While Miller was the first U.S. official to describe Hamas’s June 11 reply as a rejection of the proposed framework, U.S. Secretary of State Antony Blinken had previously said it included changes that were “not workable.”

“A deal was on the table that was virtually identical to the proposal that Hamas made on May 6—a deal that the entire world is behind, a deal Israel has accepted. Hamas could have answered with a single word: ‘Yes,'” the secretary stated at a June 12 press conference in Doha.

Ismail Haniyeh, the Qatar-based head of Hamas’s “political” bureau, on Tuesday stressed the terror organization’s refusal to sign any deal unless Jerusalem commits to ending the war in Gaza and withdrawing all troops, conditions that Israel has repeatedly dismissed.

Any ceasefire proposal that does not guarantee an end to the IDF offensive in the enclave is “not an agreement,” said Haniyeh.

“If the criminal enemy thinks targeting my family will change our position or that of the resistance, they are delusional,” Haniyeh added, in reference to a Gaza airstrike in which one of his sisters was killed.

The IDF confirmed on Tuesday that jets had struck two buildings in the northern Strip that were being used by Hamas terrorists, including several who invaded the Jewish state on Oct. 7 and took hostages.

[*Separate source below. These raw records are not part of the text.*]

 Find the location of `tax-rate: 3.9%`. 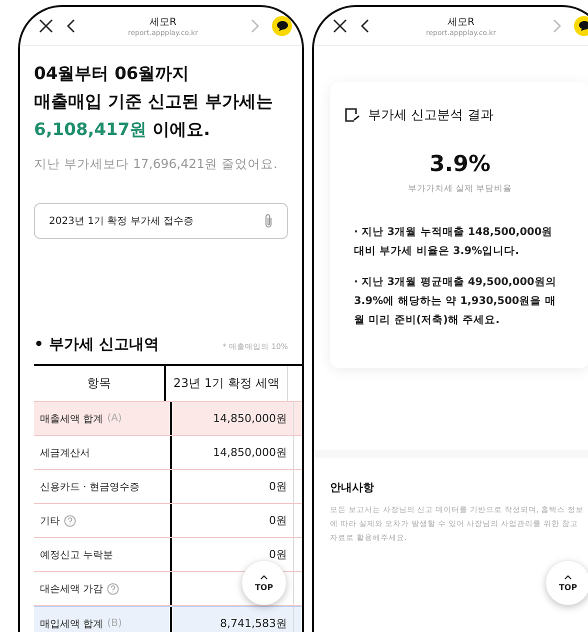

tax-rate: 3.9% is located at coordinates (460, 164).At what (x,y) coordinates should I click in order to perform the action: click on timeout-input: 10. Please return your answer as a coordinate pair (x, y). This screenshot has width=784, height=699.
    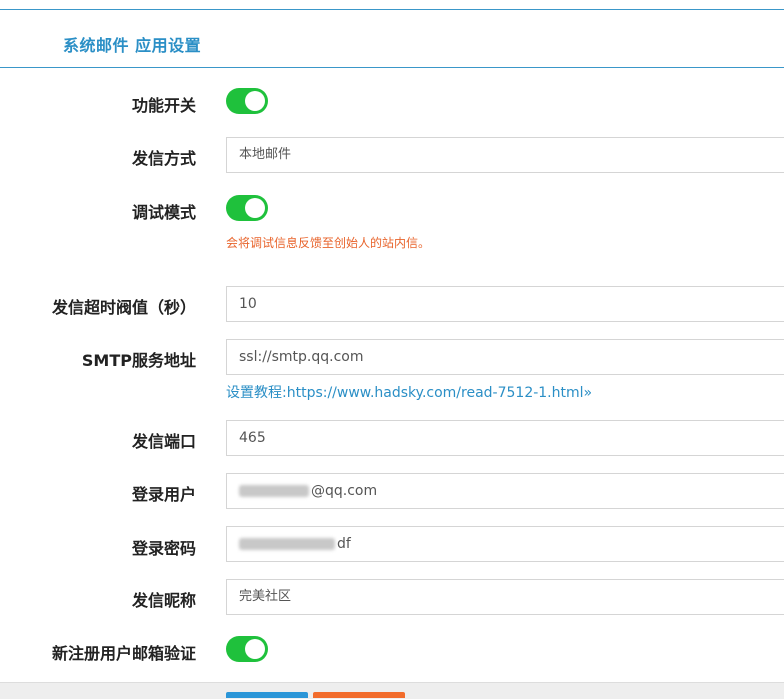
    Looking at the image, I should click on (505, 304).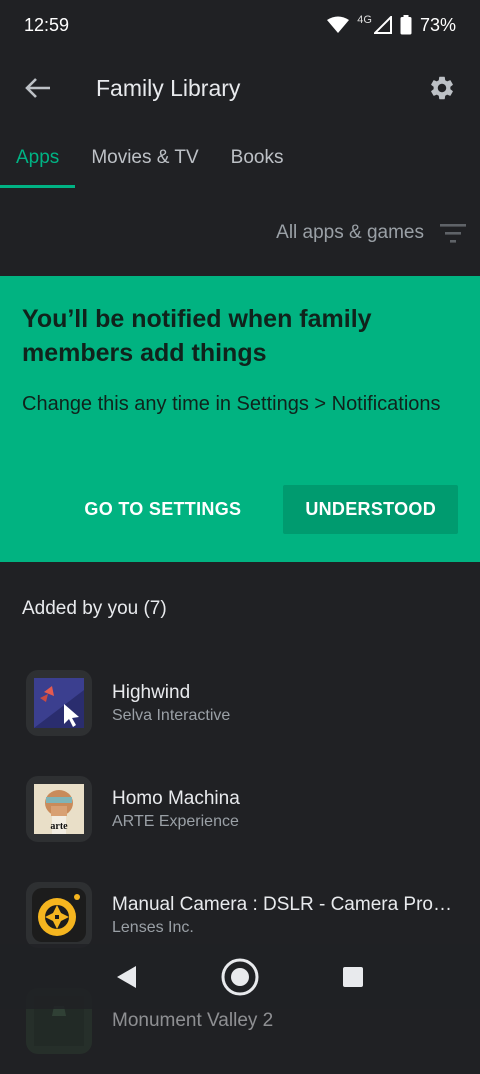 The image size is (480, 1074). What do you see at coordinates (38, 158) in the screenshot?
I see `tab-apps: Apps` at bounding box center [38, 158].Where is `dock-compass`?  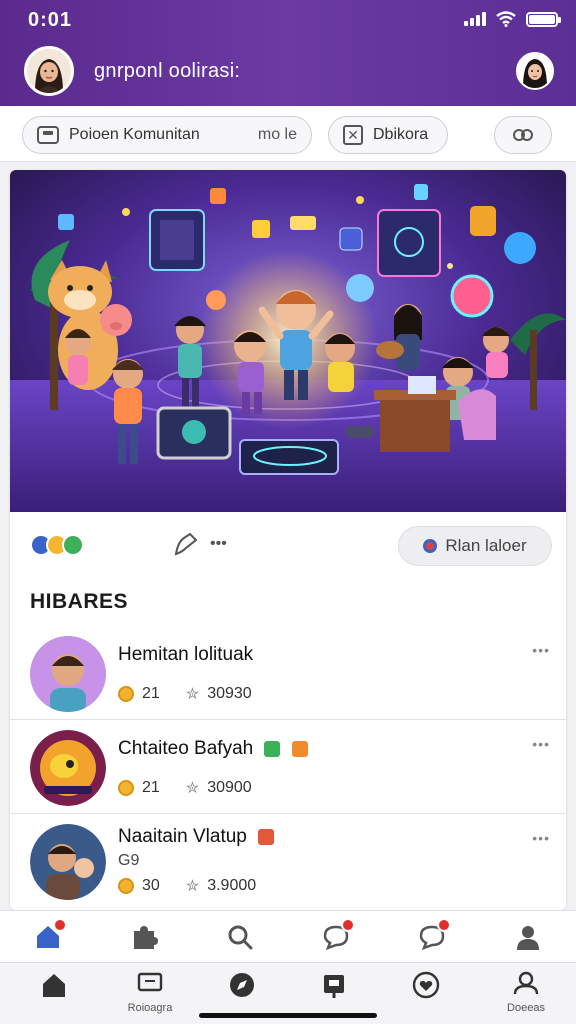
dock-compass is located at coordinates (242, 988).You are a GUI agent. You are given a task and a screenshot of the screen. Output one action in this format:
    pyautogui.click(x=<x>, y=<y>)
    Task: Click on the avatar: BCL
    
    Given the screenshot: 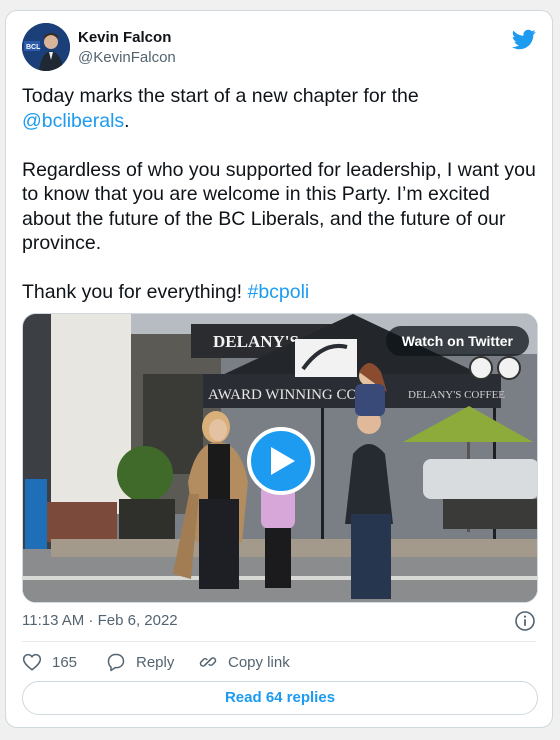 What is the action you would take?
    pyautogui.click(x=46, y=47)
    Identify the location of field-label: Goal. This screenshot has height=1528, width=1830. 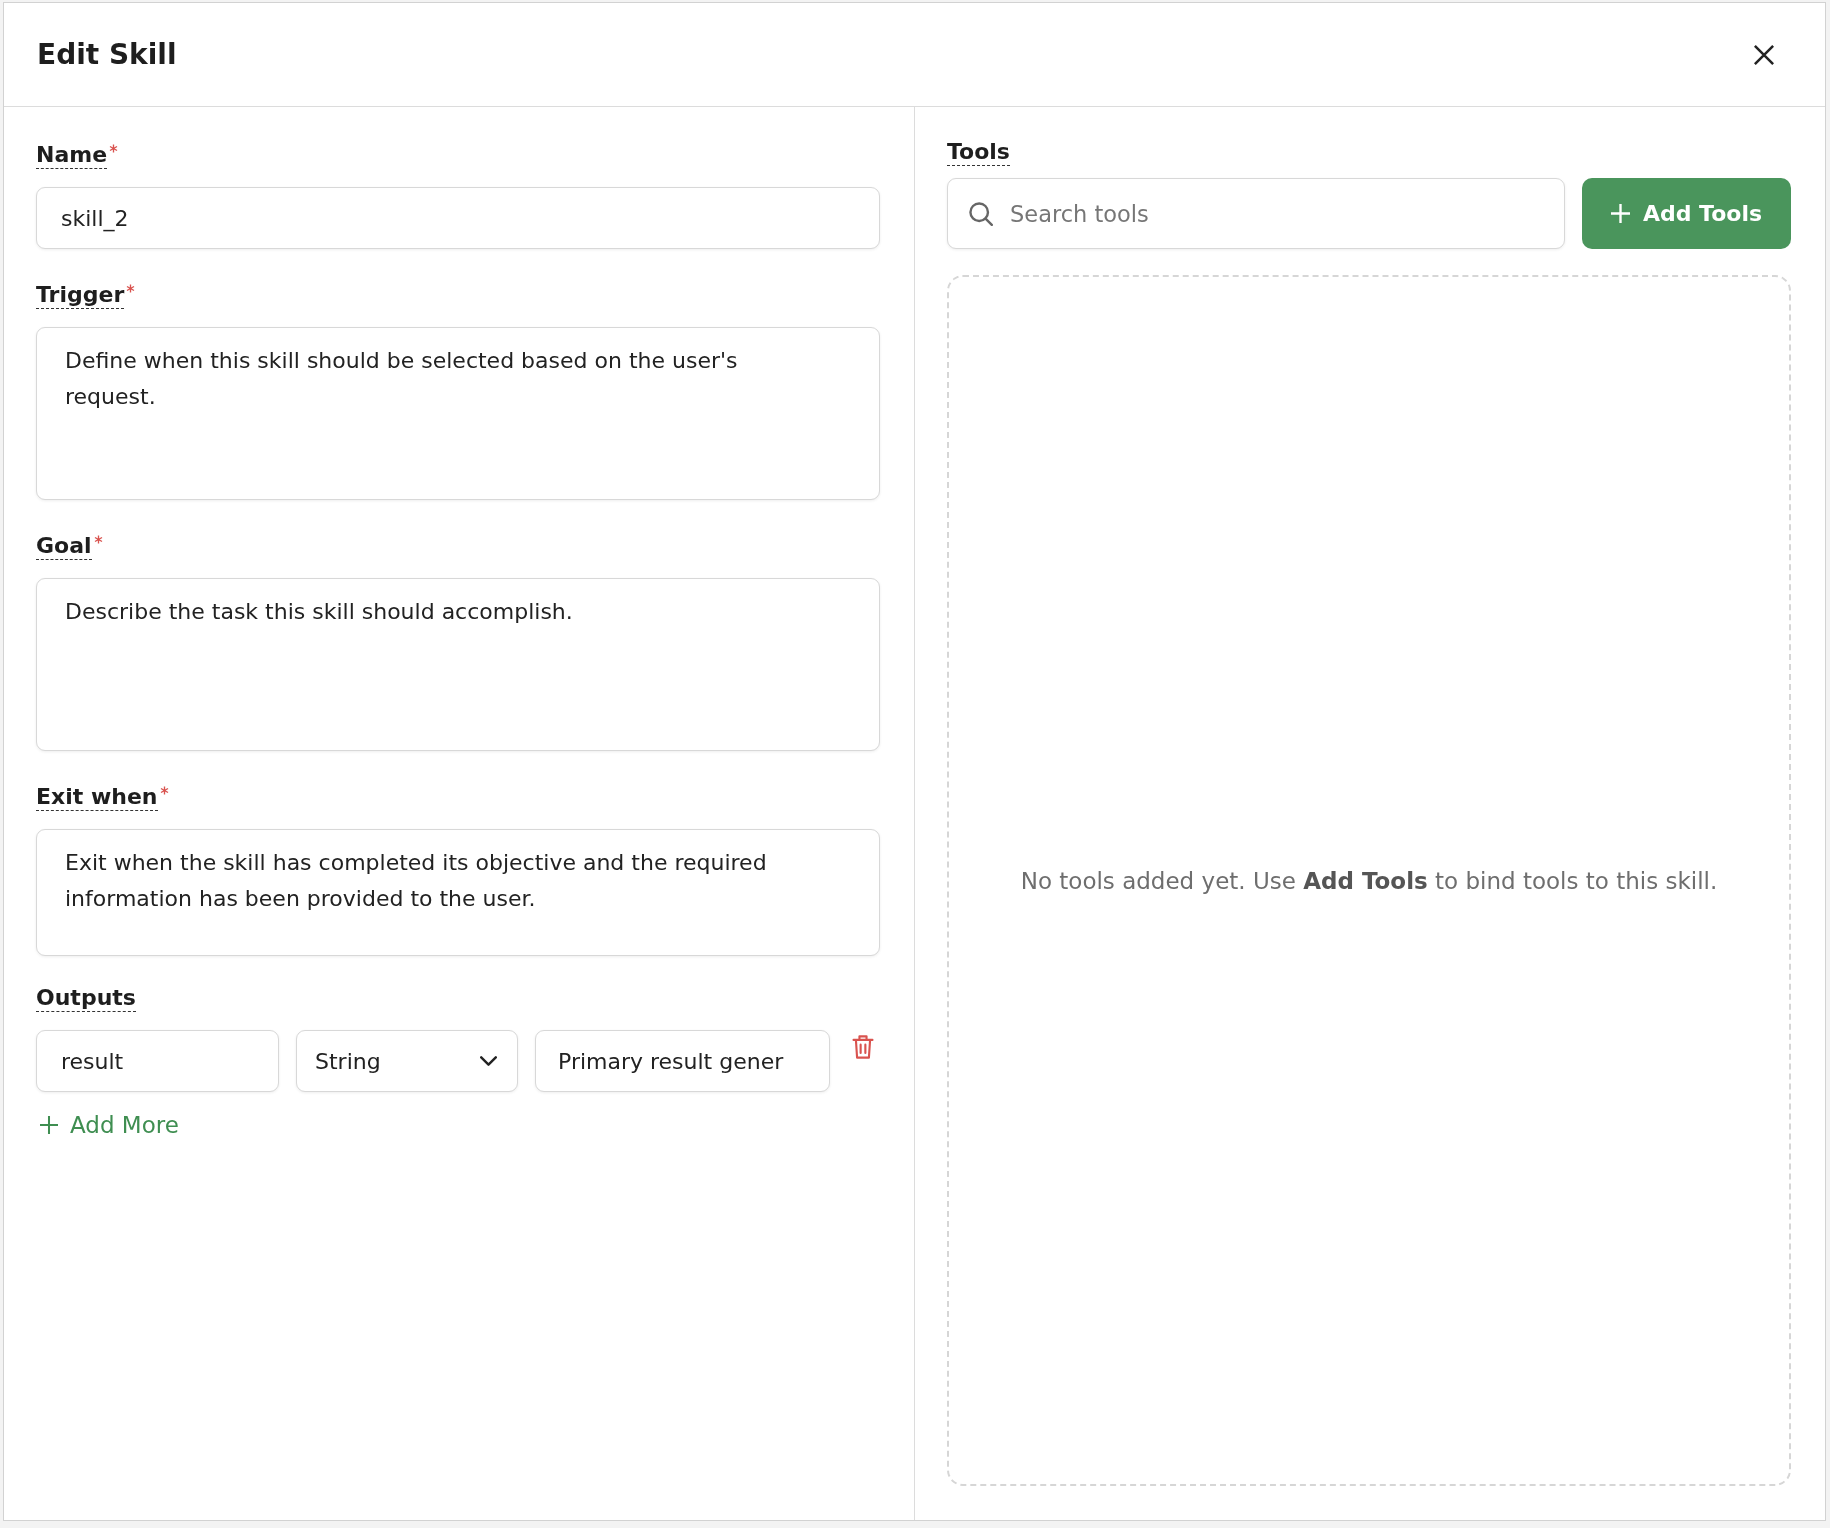
(64, 546).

Arab sources reported that a sister of Haniyeh was among those killed in the strikes.

More than 250 people were abducted to Gaza during Hamas’s Oct. 7 invasion of the northwestern Negev. Thousands more were killed and wounded by the terrorist group, with numerous atrocities documented.

One-hundred and twenty hostages remain in the Strip, of whom 116 were abducted on Oct. 7 (the other four were captured earlier). The figure includes both living and deceased men, women and children.

At least dozens of the remaining hostages are believed to be alive, a senior Israeli official involved in the negotiations told AFP last week.

The official noted that the Jewish state cannot commit to ending the war as a precondition for a deal because Hamas could “breach their commitment…and drag out the negotiations for 10 years” or more.

During a meeting with Blinken at the State Department on Monday, Israeli Defense Minister Yoav Gallant emphasized the need for all parties to put more pressure on Hamas to release the captives.

Prior to his meeting with U.S. officials, including CIA director William Burns, Gallant stated in Hebrew that “it is Israel’s primary commitment to return the hostages, with no exception, to their families and homes.”

Israeli negotiators reportedly traveled to Qatar last week in an attempt to narrow the gaps between the agreed-upon hostage deal and Hamas’s demands. According to the Elaph outlet, which cited an official familiar with the talks, the meeting focused on “controversial issues,” including the number of hostages that would be released during the first phase.